Cooked epocho as they suggested, with salt, sugar and some oil, and it was delicious. The new system is to cook at least twice as much as Lokale and I need and then give the pot to the family; it works a treat. It was a windy night with a near-full moon. I shared a hide mat with the first wife and chatted for ages about all manner of things (everyone much more relaxed without patriarch Erot around): fat people and full moons, weddings, dowries and children… There’s a wonderful word for a fat person, tatoom, said with a long and deep emphasis on the ‘oo’ and an accompanying gesture of wide arms, clenched fists and no neck. Fat is of course great here and they’re amazed that thin is considered beautiful where I’m from.
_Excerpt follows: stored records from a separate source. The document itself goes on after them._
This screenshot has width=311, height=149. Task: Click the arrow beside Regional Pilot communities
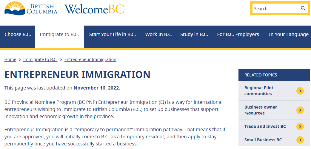300,91
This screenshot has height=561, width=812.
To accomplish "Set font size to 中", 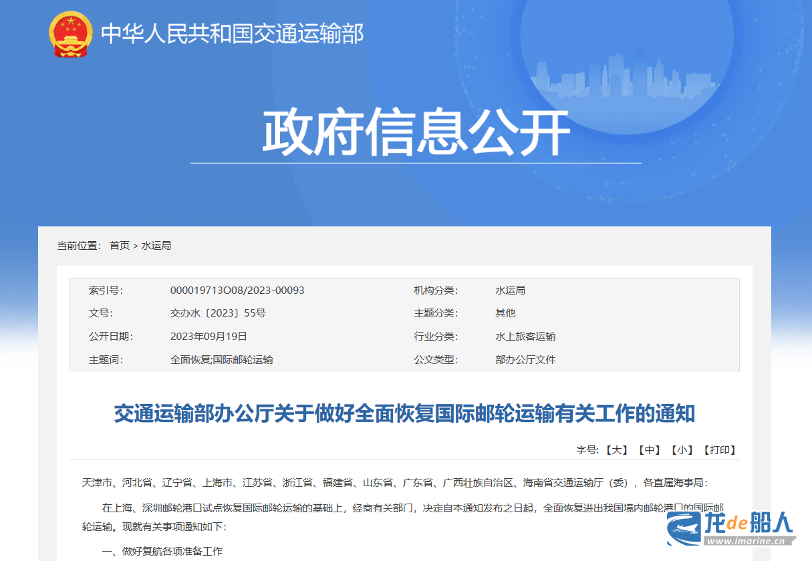I will [x=649, y=450].
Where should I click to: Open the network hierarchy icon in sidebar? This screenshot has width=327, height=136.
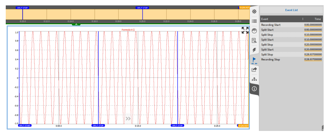coord(254,79)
Turkana have so many words for the moon in its various phases, but they also believe there’s more craziness and theft (of their best animals) when it’s full. They told me that when the moon ‘dies’ (in a lunar eclipse) they beat drums to bring it back, and the mama asked if we do that too, brushing off Lokale’s earth-moon-rotations-eclipse explanation. Without Erot she talked on and on about weddings, initiations, what makes a good family size and what determines fertility. Her own courtship and wedding to him were splendid, marked by her being given many beaded necklaces by her family to appear beautiful to him, then him giving the family a huge dowry of livestock including a big bull he had to spear himself at the wedding. Like Maasai met last year, they’re outraged at the thought of girls being given in marriage without a dowry being paid, and they scoffed at my idea of a woman having just two or three children as ridiculously modest.
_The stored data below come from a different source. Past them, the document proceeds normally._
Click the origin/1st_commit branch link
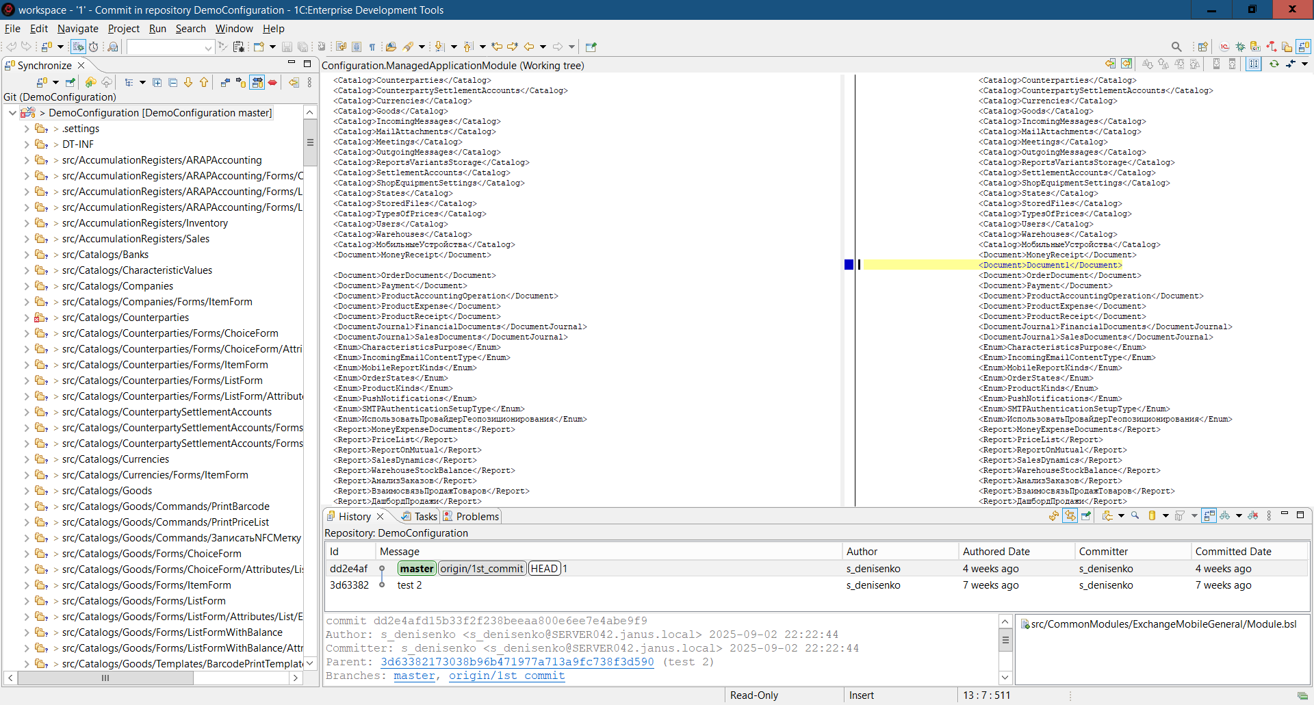Screen dimensions: 1314x705 click(x=506, y=676)
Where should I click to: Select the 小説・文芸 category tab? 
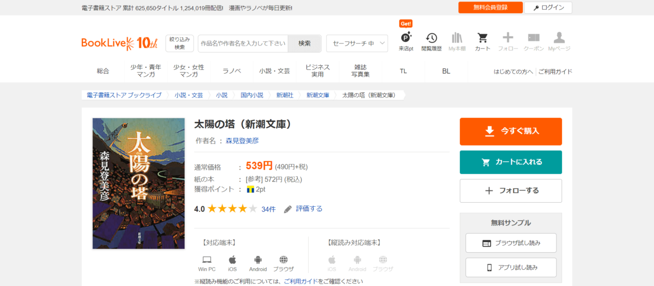274,71
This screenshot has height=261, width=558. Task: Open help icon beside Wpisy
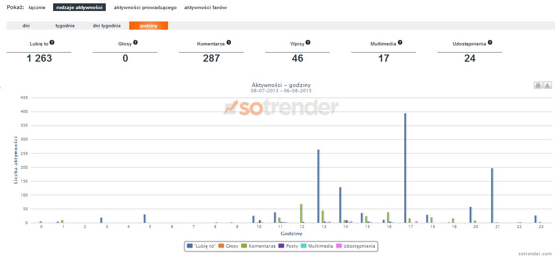click(x=308, y=43)
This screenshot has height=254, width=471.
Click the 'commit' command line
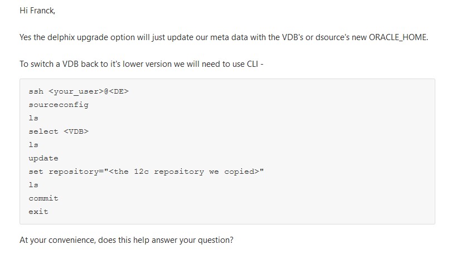[x=43, y=198]
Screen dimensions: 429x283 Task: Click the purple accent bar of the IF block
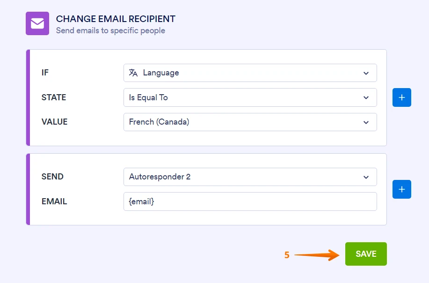click(x=28, y=97)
Ngimurok seem to be present in everything they mention: rituals like initiations and weddings; prayers to ancestors for rain and children; and bull sacrifices done for barren women who need to appease the man, wounded by their abuse or rough words, who cursed them with infertility. My head spins with things I hope to see and things I fear I won’t remember. And I feel irrationally afraid of what might be sheltering from the wind with me in my gaping tent. There’s never been so much scratching and scuffling and I’m waiting for a long slithering. I remember Lolepo in Lodwar telling me that snakes are attracted by scented soaps; I’ve got one of course and although I haven’t used it I expect Hissing Sid will know it’s there.